◆ **SUPPLIED TEXT**

Khrylx / RFC

[NeurIPS 2020] Official PyTorch Implementation of "Residual Force Control for Agile Human Behavior Imitation and Extended Motion Synthesis". NeurIPS 2020.
https://www.ye-yuan.com/rfc
Other
151 stars 13 forks source link

Question on motion prediction - H3.6M #1

Closed Garfield-kh closed 3 years ago

Garfield-kh commented 3 years ago

Dear author,

Many thanks for sharing code of this very nice work! I am insterested in the experiment II Extended Motion Synthesis on H3.6M dataset. Will you release the code related to this experiment? Btw, in the readme, the first RFC GIF result, the humanoid model changed direction in Yaw a lot. Is this due to the reward function, which does not foucs on global orientation (qr)?

Thank you again for this very nice work~

Khrylx commented 3 years ago

Hi,

Thanks for your interest! Sorry, there is no current plan to release that part of the experiment due to limited bandwidth for the code cleanup. There are many open-source motion-prediction implementations out there that can be combined with the current code.

For the yaw direction change, there are 3 things you can try to improve global tracking of reference motion:

  1. Add joint position difference and root orientation difference into state space (converted to local frame).
  2. Add reward encouraging matching of global position and orientation.
  3. Use the additive action described in the paper, i.e., policy predicts the angle change to reference pose.

◆ **REQUIREMENT 1**
From the RFC issue thread, list every suggestion Khrylx gives for improving global tracking of the reference motion.
◆ **REQUIREMENT 2**
In the RFC issue thread, what reason does Khrylx give for not releasing the Extended Motion Synthesis code?
◆ **REQUIREMENT 3**
Write the next part of the RFC issue thread, starting after its last numbered suggestion.

◆ **DATA SECTION**

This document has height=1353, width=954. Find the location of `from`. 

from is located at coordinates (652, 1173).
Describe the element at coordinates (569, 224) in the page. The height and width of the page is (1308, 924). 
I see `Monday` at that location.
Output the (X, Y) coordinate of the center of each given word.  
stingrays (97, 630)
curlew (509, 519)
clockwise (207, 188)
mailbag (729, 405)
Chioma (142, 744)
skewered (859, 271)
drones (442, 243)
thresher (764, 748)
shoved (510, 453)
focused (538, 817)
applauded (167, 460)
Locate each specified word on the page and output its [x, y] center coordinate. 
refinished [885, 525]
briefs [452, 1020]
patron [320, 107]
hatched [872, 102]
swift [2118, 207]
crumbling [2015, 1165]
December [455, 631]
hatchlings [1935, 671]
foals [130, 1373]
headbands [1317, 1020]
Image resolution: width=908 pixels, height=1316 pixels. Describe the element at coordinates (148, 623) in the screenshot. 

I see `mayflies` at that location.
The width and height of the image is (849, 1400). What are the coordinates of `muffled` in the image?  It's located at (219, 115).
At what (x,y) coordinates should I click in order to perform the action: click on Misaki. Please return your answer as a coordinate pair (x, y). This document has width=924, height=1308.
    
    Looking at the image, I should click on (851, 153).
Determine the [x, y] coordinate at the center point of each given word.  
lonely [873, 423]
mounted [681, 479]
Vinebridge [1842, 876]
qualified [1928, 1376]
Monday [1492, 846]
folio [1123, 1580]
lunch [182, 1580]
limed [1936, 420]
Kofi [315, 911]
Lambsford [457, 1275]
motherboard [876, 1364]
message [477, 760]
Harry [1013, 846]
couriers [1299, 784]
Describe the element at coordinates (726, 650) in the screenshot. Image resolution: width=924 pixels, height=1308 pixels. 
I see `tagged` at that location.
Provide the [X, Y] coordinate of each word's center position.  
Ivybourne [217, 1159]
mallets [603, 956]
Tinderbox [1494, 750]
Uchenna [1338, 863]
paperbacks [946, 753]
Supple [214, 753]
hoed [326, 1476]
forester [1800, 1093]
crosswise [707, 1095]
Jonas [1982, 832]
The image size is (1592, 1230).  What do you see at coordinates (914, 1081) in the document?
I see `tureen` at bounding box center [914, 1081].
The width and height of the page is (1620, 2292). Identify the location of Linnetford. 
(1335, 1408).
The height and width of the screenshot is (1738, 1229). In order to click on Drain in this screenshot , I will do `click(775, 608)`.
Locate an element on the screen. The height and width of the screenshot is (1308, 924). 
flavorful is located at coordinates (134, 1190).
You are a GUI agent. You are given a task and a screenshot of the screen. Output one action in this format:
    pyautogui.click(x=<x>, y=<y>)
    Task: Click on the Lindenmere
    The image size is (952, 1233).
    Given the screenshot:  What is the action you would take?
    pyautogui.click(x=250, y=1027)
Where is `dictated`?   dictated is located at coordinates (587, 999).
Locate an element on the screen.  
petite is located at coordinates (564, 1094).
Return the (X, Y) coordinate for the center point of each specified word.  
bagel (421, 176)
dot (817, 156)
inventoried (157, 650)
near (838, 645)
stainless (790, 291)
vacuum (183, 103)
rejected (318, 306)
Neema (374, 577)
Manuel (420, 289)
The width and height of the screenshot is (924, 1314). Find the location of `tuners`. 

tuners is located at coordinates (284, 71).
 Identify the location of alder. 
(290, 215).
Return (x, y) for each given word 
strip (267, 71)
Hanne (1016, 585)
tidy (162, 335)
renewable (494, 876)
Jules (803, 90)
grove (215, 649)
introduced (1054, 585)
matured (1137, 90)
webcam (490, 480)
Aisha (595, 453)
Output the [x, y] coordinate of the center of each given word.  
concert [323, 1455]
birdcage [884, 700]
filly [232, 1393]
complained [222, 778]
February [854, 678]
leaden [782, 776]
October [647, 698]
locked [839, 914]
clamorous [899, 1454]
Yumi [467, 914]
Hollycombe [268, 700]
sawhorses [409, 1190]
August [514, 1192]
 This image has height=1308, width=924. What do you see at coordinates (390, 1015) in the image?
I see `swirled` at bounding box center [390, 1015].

◆ **EXPECTED ANSWER 1**
1. Add joint position difference and root orientation difference into the state space, converted to the local frame.
2. Add a reward encouraging matching of global position and orientation.
3. Use the additive action described in the paper, where the policy predicts the angle change to the reference pose.

◆ **EXPECTED ANSWER 2**
There is limited bandwidth for the code cleanup.

◆ **EXPECTED ANSWER 3**
Garfield-kh commented 3 years ago

Hi,

Thank you for the reply. May I ask two more questions?

1) In Motion Imitation,

Each policy takes about 1 day to train on a 20-core machine with an NVIDIA RTX 2080 Ti.

Dose this mean that for Imitating a 7s clip (e.g., 0506 (ballet1)) will require 1 days for training?

2) In Extended Motion Synthesis,

We train a model for each action for all methods

Dose this mean that the model has limitation on imitation capacity? Or we can just train all action together with little sacrifice on performance? I want to know if it's possible to have a controller which can copy the various human poses from a live video into the MuJoCo environment for gaming XD.

Khrylx commented 3 years ago

For 1., yes. But typically the method converges before the training ends.

For 2. The limitation is typically on the kinematic motion prediction, i.e., CVAE part. So it is indeed possible to train all actions together with little sacrifice.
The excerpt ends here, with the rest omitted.